Task directions:
Render the material below as a Markdown table with the columns Row and Text: number each non-blank line in Row and put the line itself in Text. Skip blank lines and leave out the pictures.

Data for processing:
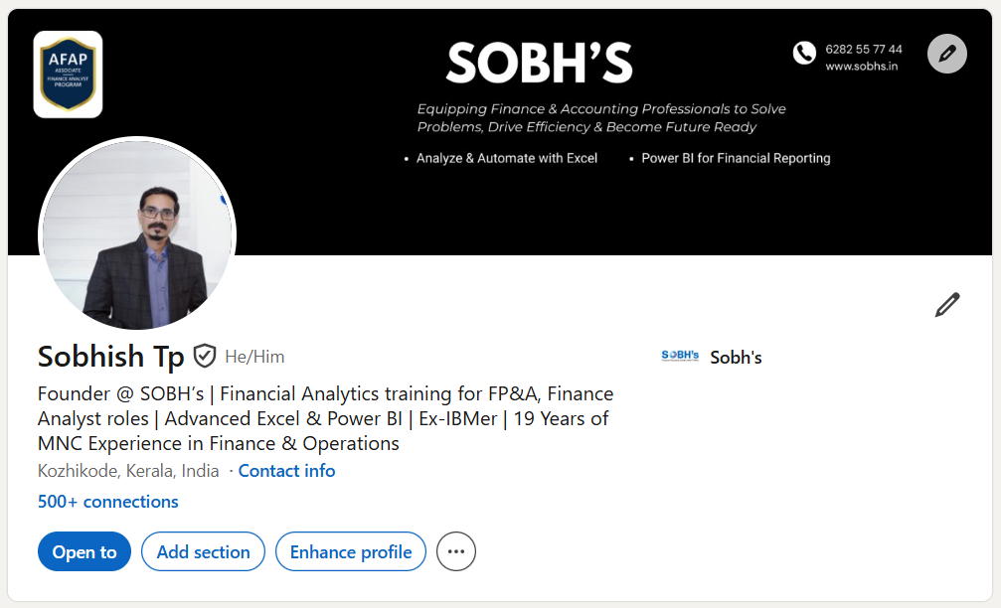Click the Sobh's company name

(736, 357)
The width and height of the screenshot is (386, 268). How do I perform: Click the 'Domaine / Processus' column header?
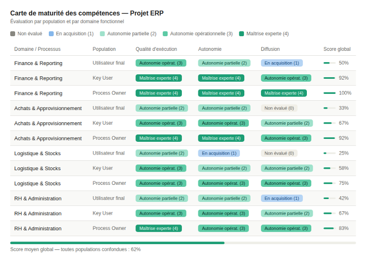tap(37, 49)
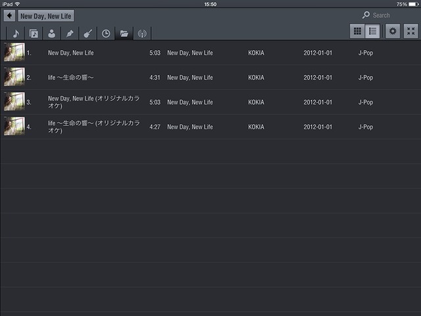Select track 1 New Day, New Life
The image size is (421, 316).
click(x=71, y=53)
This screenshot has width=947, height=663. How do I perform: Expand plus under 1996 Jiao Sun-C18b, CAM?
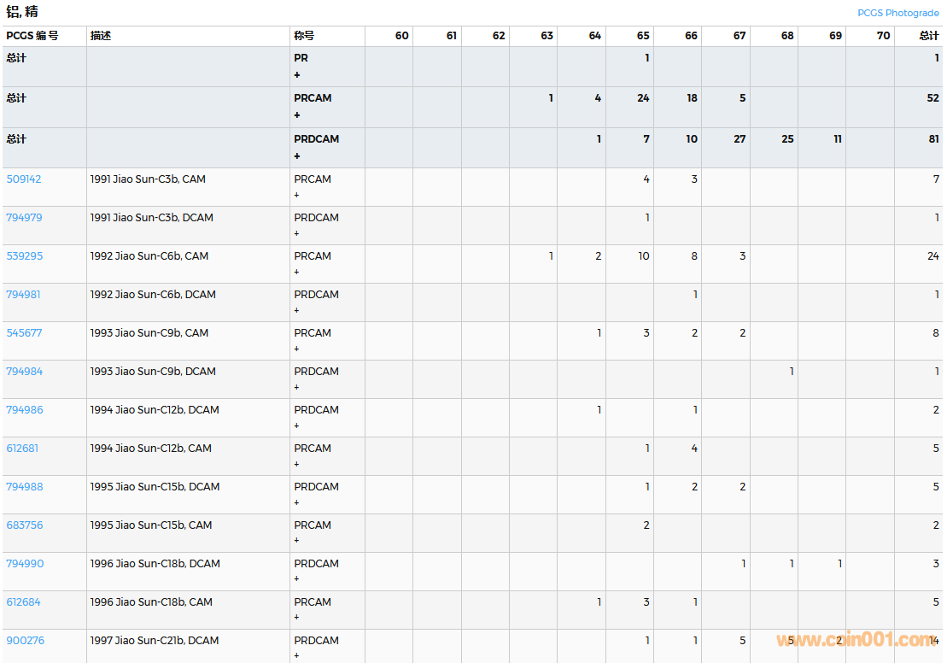pyautogui.click(x=296, y=618)
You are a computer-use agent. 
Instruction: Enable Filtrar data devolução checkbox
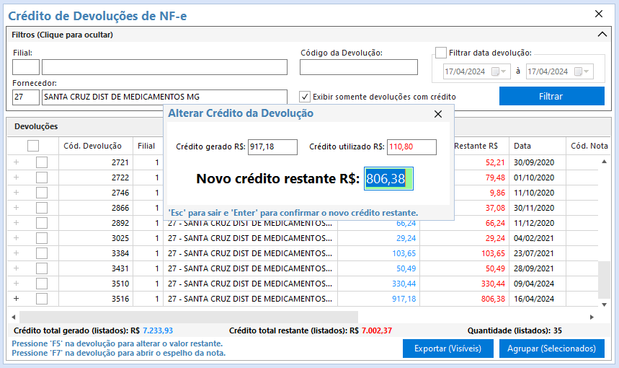441,53
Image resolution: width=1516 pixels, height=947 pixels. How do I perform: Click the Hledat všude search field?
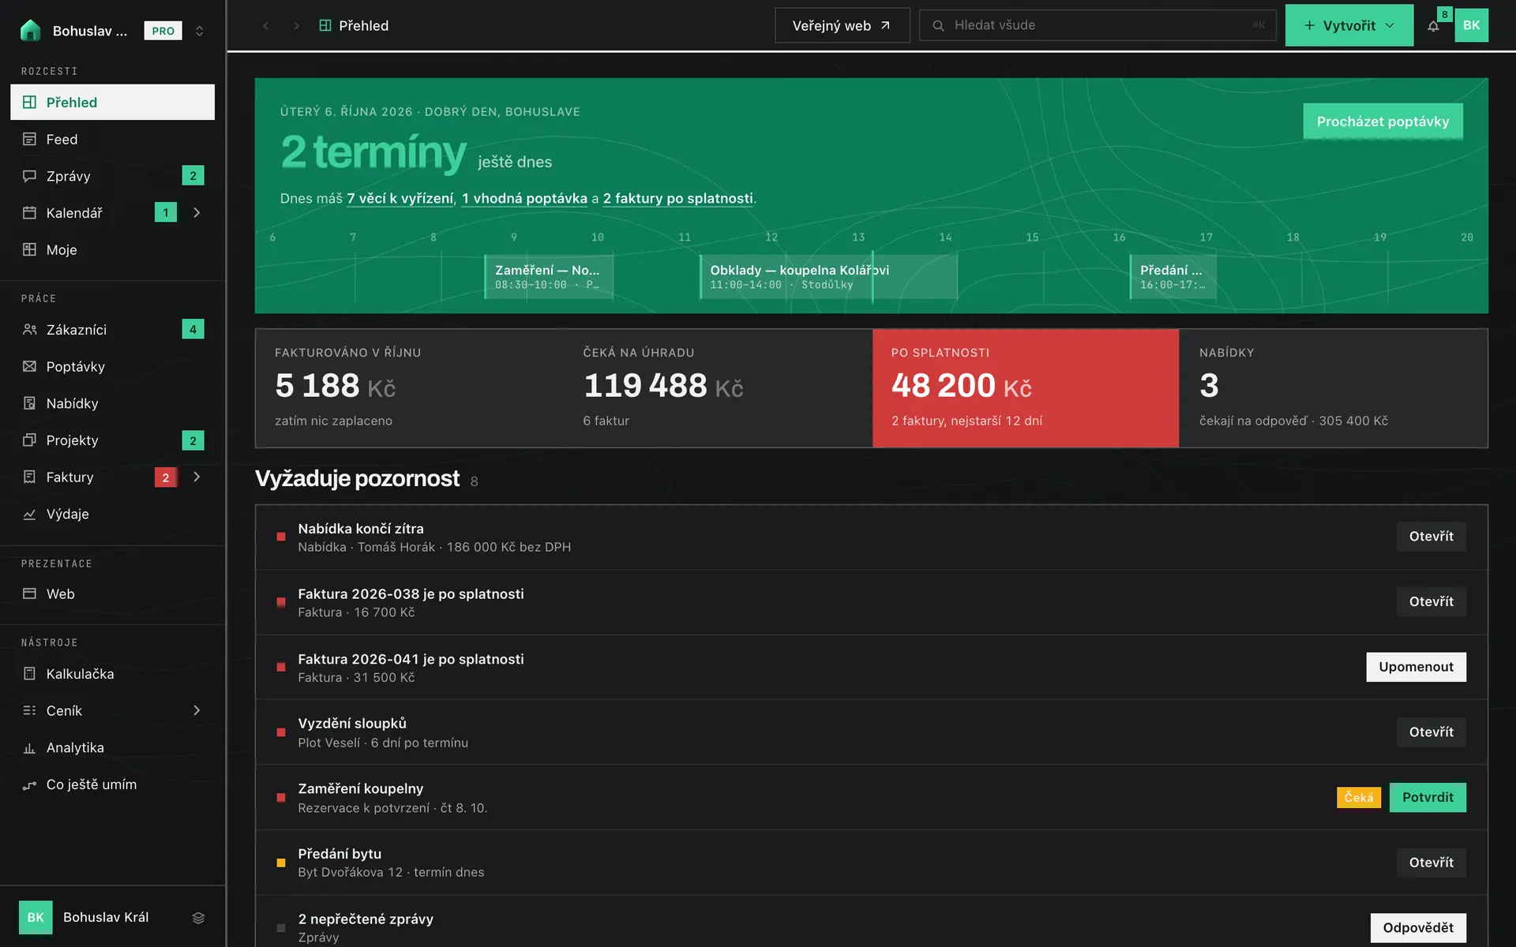click(1098, 25)
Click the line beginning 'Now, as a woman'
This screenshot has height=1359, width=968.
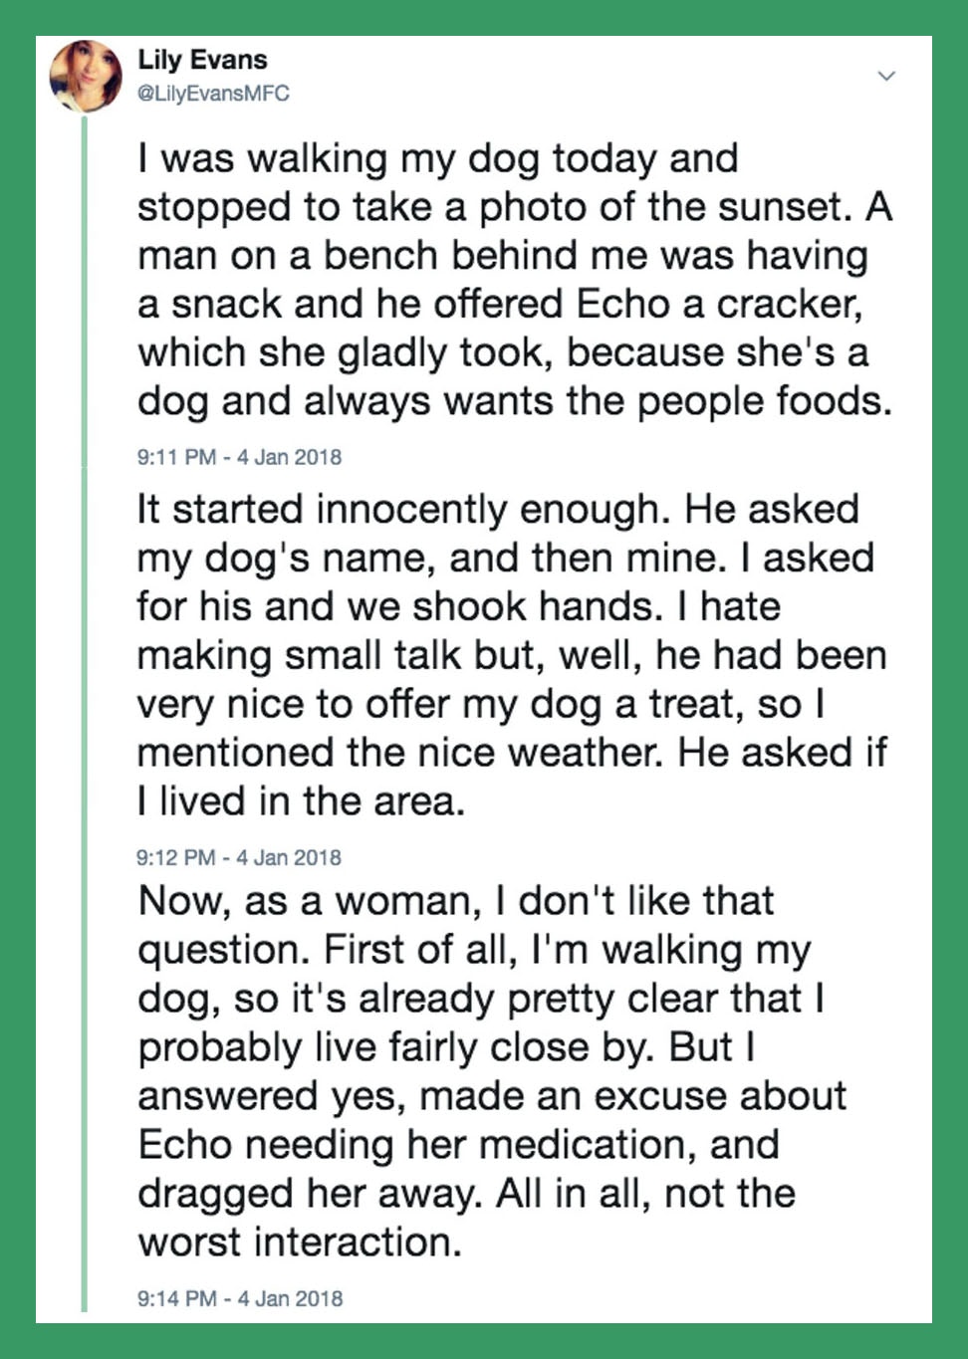coord(456,900)
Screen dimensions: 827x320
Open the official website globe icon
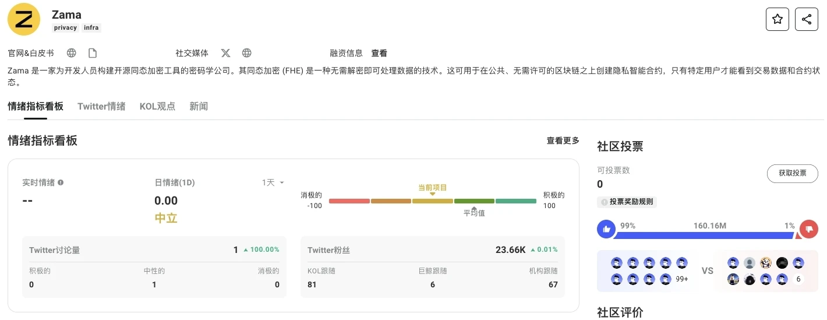click(x=72, y=53)
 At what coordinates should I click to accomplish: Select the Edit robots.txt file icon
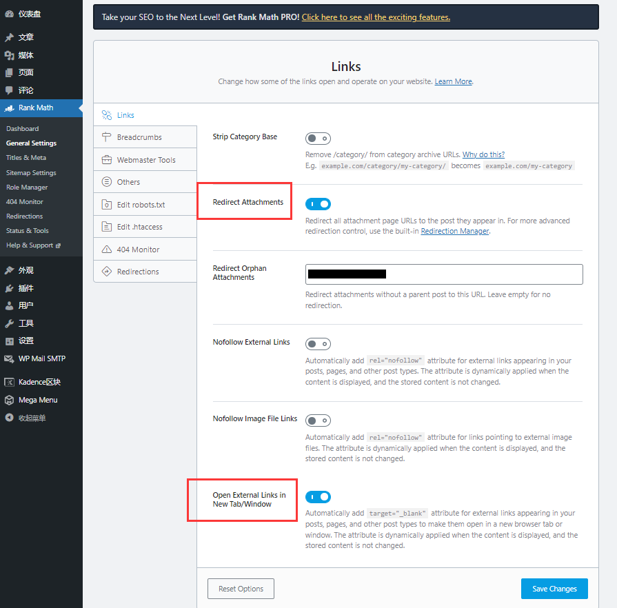106,205
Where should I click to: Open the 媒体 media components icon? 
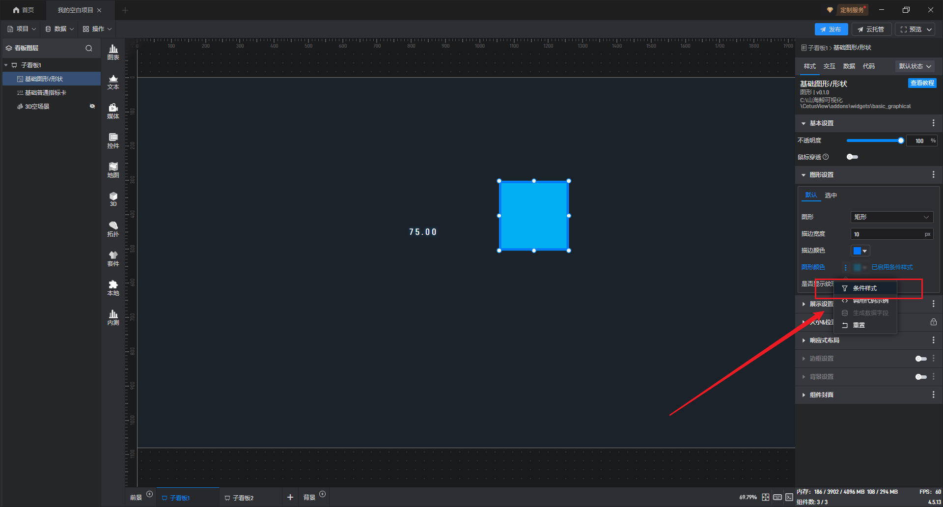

Answer to this exercise:
| Row | Text |
|---|---|
| 1 | Click the Sobh's company name |
| 2 | (736, 357) |
| 3 | The width and height of the screenshot is (386, 268). How do I perform: Click the 'Domaine / Processus' column header? |
| 4 | tap(37, 49) |
| 5 | Select track 1 New Day, New Life |
| 6 | The image size is (421, 316). |
| 7 | click(x=71, y=53) |
| 8 | This screenshot has width=947, height=663. How do I perform: Expand plus under 1996 Jiao Sun-C18b, CAM? |
| 9 | pyautogui.click(x=296, y=618) |
| 10 | You are a computer-use agent.  |
| 11 | Instruction: Enable Filtrar data devolução checkbox |
| 12 | 441,53 |
| 13 | Image resolution: width=1516 pixels, height=947 pixels. How do I perform: Click the Hledat všude search field? |
| 14 | click(1098, 25) |
| 15 | Click the line beginning 'Now, as a woman' |
| 16 | This screenshot has height=1359, width=968. |
| 17 | coord(456,900) |
| 18 | Screen dimensions: 827x320 |
| 19 | Open the official website globe icon |
| 20 | click(x=72, y=53) |
| 21 |  At what coordinates should I click to accomplish: Select the Edit robots.txt file icon |
| 22 | 106,205 |
| 23 | Where should I click to: Open the 媒体 media components icon?  |